▸ Passage:
-*-

The US communications regulator has ordered some domestic telecommunications providers to remove equipment made by China’s Huawei, in the administration’s latest move against Chinese companies.

The FCC also began a proceeding aimed at removing China Telecom’s permit to operate in the United States.

The “rip and replace” order is aimed at the mostly smaller domestic carriers who rely on federal subsidies to offer service in rural areas.

The order includes reimbursements for the operators affected, although this funding must first be authorised by Congress.

Intelligent Spaces: Using Smart Cities

‘Rip and replace’

The reimbursement package is estimated to cost at least $1.6 billion (£1.2bn).

FCC chairman Ajit Pai, a Donald Trump apointee, said Huawei had links to the Chinese military and intelligence services and to the Communist Party at “every level of the company—all the way up to its founder”.

He said “independent entities” had found that Huawei equipment was “far less secure” than that of other companies, and that Huawei was subject to “sweeping” laws compelling the company’s cooperation with the Chinese intelligence services and forbidding the disclosure of that cooperation.

The FCC is to publish a list of the communications equipment and services that must be removed.

While Huawei derives a relatively small income from the US, the move is part of a broader campaign against the company by the US administration that has included moves aimed at cutting off its access to computer chips and microprocessor manufacturing technologies.

‘Overreach’

The moves have had a severe effect on its smartphone handset business, leading Huawei to spin off its Honor budget smartphone brand earlier this year.

US pressure also contributed to a UK government order this year to remove Huawei equipment from the country’s telecoms networks.

Huawei denies posing a national security threat.

“This overreach puts US citizens at risk in the largely underserved rural areas – during a pandemic – when reliable communication is essential,” the company said.

The US and China are engaged in a broader trade war and Huawei’s UK director of communications, Ed Brewster told the BBC’s Newnight that the latest move was “about trade”.

The FCC also rejected a petition from Huawei asking it to reconsider its designation of the company as a national security threat, and began the process of revoking China Telecom’s authorisation to provide “domestic interstate and international telecommunications services”.

It asked the company’s US subsidiary in April to “show cause” why it should not terminate the authorisation, and said China Telecom had “failed to provide a satisfactory response”.

-*-

▸ Given material:

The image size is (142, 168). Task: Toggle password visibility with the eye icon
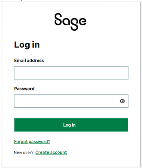[122, 101]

-*-

▸ What is needed:
Please reproduce the stretch of the Huawei article from "The US communications" through "the United States." word for word.

▸ Result:
The US communications regulator has ordered some domestic telecommunications providers to remove equipment made by China’s Huawei, in the administration’s latest move against Chinese companies.

The FCC also began a proceeding aimed at removing China Telecom’s permit to operate in the United States.